Gutsy Upgrade problem
NoOp
glgxg at sbcglobal.net
Sat Mar 22 03:24:20 UTC 2008
On 03/21/2008 07:46 PM, Rick Knight wrote:
> NoOp wrote:
Boot back into feisty. Insert the alternate Gutsy cd and re-upgrade:
https://help.ubuntu.com/community/GutsyUpgrades
http://www.ubuntu.com/getubuntu/upgrading
>>
>> https://help.ubuntu.com/community/UsingUUID
>>
>> If all else fails, then I'd recommend that you boot back into the
>> feisty kernel and do another upgrade using the alternate CD. You
>> can try an online upgrade, but I find it easier to upgrade from the
>> alternate CD (just put it in and it should prompt you) and then do
>> the online updates afterwards.
>>
>> https://help.ubuntu.com/community/GutsyUpgrades
>> http://www.howtogeek.com/howto/linux/upgrade-ubuntu-from-feisty-to-gutsy/
>>
>>
>>
>>
> NoOp,
>
> I've done as you suggested and ran sudo update-grub. I've verified
> the UUIDs using vol_id and blkid. I've also verified the swap UUID.

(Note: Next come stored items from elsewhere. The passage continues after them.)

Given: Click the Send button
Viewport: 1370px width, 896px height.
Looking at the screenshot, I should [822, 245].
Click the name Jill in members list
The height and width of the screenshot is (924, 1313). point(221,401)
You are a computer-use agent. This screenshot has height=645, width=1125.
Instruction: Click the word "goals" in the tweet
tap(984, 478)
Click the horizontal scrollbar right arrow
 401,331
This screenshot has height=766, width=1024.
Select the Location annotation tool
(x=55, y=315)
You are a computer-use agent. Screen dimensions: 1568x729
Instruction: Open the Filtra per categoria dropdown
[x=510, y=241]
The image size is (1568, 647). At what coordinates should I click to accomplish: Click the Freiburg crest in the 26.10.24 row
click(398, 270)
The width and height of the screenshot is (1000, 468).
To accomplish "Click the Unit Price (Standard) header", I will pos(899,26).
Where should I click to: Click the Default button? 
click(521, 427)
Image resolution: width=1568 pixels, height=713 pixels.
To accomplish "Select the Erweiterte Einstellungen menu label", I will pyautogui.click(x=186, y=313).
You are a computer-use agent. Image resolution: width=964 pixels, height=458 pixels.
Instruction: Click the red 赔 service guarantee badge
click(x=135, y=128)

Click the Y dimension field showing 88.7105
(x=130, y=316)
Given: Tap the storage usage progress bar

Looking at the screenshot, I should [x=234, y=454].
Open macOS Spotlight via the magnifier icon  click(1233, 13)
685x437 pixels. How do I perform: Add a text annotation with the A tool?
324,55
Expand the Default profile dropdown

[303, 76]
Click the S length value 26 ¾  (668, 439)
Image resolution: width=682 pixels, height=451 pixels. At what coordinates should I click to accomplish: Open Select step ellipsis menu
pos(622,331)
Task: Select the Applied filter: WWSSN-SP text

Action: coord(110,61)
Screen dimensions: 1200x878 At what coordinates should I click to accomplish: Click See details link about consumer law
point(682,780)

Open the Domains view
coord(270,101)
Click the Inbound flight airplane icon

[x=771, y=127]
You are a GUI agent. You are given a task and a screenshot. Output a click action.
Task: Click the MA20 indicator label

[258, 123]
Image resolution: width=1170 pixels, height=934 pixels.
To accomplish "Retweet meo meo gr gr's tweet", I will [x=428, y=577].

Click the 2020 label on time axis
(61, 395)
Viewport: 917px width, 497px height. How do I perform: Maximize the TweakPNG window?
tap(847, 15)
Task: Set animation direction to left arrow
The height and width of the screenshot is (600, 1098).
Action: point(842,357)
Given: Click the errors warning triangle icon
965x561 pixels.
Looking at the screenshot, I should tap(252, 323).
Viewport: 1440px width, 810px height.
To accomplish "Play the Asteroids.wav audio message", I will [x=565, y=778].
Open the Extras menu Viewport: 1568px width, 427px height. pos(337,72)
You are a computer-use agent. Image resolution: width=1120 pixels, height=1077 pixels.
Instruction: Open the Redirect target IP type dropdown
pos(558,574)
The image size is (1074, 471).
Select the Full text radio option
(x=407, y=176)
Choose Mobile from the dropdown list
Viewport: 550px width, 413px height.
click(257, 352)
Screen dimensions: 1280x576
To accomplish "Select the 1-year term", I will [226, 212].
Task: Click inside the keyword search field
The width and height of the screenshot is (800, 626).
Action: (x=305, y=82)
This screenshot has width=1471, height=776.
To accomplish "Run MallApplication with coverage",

> They are all correct. I did notice a message that I had missed
> before. During the boot process for 2.6.22-14-generic, towards the
> end I see this...
>
> ide_media (some number) main: Unable to read from
> /proc/ide/ide0/hda/media.
So use the simple limited fstab as I've been suggesting.
I don't know how much clearer I can make this: you *cannot* use hd* with
Gutsy. You *must* use sd* and UUID.
>
> Since this mentions hda it refers to my Windows drive that also has a
> previous Linux installation on it. Probably a symptom of whatever
> else is wrong here.
Then please do as requested and comment out all but the required boot
and swap in the fstab and try a minimal fstab. Grub is trying to mount
something that is not there. Clean your grub and fstab's to minimal and
then add the additional partions/devices.
>
> I am still unable to boot the 2.6.22-14-generic kernel.
>
>
>
> I'm attaching the output of sudo fdisk -l, blkid, vol_id -u /dev/sd
> (and /dev/hd*) and menu.lst.
>
> This is the output of /sudo /sbin/vol_id -u /dev/sd*. As you can see,
> I have no /dev/sd* devices.
* meaning you replace the asterisk with your actual device:
sd*
sda1
sda2
etc.
So:
sudo /sbin/vol_id -u /dev/sda1
sudo /sbin/vol_id -u /dev/sda5
etc.
There is no sd* - it was used as an example and meant for you to replace
the asterisk with your actual device.
And the fact that you have hd* and no sd* devices is the problem.